(Collected data entries)
————————

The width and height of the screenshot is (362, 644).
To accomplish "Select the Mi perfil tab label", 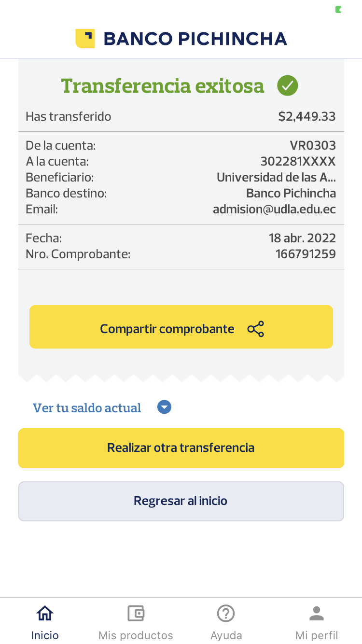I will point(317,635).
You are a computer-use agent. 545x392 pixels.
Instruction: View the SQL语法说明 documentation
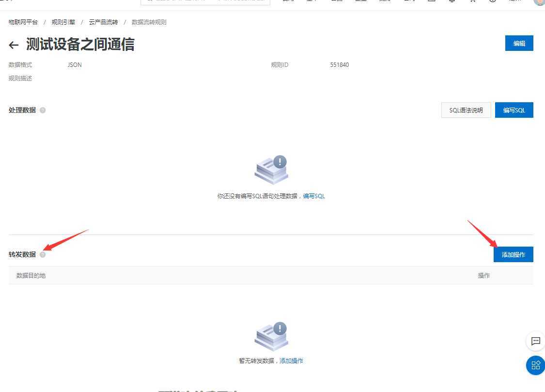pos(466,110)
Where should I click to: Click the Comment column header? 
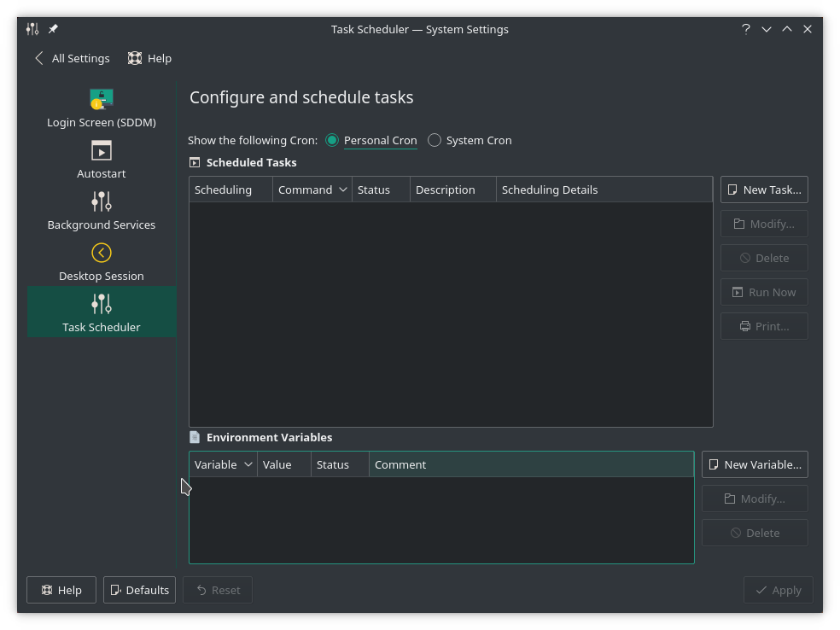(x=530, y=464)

————————

Exercise description -
An exact copy of the lines from the one with "You are a computer-use agent. 545x392 pixels." through the last line of the records, inclusive, is required, with all pictures left out.

Exercise solution -
You are a computer-use agent. 545x392 pixels.
Instruction: View the SQL语法说明 documentation
pos(466,110)
Where should I click to: Click the Comment column header? 
(x=530, y=464)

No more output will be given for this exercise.